The picture shows a Cartier Santos-Dumont, the first men’s watch ever built. Relaunched by the legendary jeweler in 2020, this iconic timepiece dates back to the dawn of aviation.

It is named after flight pioneer Alberto Santos-Dumont who pulled off an unprecedented feat: being the first to fly from Parc Saint Cloud to the Eiffel Tower and back. A reward of 100,000 francs was at stake, offered by French businessman Henri Deutsch de la Meurthe. To claim the Deutsch Prize, an aviator would have to complete the course in 30 minutes or less.

Santos-Dumont covered the first leg of the circuit in just 9 minutes. However, an unexpected engine failure slowed him down after he rounded the tower, and almost cost him his life. He made it with 30 seconds to spare. Yet securing the airship’s mooring line took another minute and the adjudicating committee initially denied him the prize.

The crowds and the press in attendance fiercely protested. Henri Deutsch himself, who had witnessed Santos-Dumont fail a few times, was excited to see him finally succeed. A compromise was eventually reached in the aviator’s favor.
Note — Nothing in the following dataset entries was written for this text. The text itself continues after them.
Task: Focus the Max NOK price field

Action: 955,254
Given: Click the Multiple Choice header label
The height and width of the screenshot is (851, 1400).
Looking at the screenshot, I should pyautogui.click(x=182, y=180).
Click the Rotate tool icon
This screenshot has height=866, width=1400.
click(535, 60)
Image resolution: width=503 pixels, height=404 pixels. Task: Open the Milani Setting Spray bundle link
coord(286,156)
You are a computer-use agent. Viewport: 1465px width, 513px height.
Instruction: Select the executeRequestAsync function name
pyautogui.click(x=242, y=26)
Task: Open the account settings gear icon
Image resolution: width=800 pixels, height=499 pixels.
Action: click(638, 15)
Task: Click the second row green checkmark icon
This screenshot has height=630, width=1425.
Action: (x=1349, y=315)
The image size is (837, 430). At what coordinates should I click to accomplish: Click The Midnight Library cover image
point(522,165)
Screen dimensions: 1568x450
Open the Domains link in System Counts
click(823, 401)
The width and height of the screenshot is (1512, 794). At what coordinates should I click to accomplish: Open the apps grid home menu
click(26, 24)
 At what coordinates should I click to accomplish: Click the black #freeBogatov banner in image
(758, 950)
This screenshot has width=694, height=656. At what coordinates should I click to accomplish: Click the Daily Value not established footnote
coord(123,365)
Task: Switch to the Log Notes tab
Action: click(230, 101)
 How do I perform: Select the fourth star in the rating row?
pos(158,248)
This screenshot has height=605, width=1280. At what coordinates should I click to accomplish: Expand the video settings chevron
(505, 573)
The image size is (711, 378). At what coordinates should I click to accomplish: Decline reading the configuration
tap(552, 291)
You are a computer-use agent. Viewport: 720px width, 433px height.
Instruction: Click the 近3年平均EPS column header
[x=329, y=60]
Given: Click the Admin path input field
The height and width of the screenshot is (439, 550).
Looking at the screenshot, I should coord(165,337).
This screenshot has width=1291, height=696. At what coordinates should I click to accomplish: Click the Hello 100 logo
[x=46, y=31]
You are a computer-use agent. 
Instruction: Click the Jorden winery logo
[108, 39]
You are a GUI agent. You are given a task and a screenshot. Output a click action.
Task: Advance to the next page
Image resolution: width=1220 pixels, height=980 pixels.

At a social function later that year, Santos-Dumont befriended Louis Cartier, the legendary watchmaker. Reminiscing over the problems faced during his legendary flight, and asked whether he was aware that he was running out of time, the airman explained that letting go of the controls to pull out his pocket watch was the last thought on his mind. If only he had another arm! Louis promised Alberto he’d never have to contend with that problem again. Not long after that, he gifted Santos-Dumont a timepiece he could wear on his wrist.

The rest is history. Featuring a robust case and a highly legible dial design, the watch was built to order for a busy aviator. The visible screws that pin down the square glass were meant as a reference to the legs of the new Eiffel Tower, and the tilted Roman numerals suggested Paris’ radial layout of streets. More than a century later, the Santos still is Cartier’s bestseller.

I now wear a Santos-Dumont proudly that my beloved wife, Mena, gifted me for my birthday. She meant it as a reminder that there is always a simpler, more elegant way to solve a problem. I cherish it as such.

She also knows of my admiration for Santos-Dumont, the most extraordinary Brazilian who ever lived. He went on to fly a heavier-than-air craft in 1906. Widely credited in Europe and Brazil as the true airplane inventor, he was also a visionary whose writings anticipated the creation of airports.

He believed planes would grow to be large machines, capable of transporting hundreds of people and cargo. He was also aware that airplanes would eventually become war contraptions. Perhaps for that reason, his life ended tragically in suicide in 1932.

He was only 59. Coincidentally, that is exactly how old I turned this year.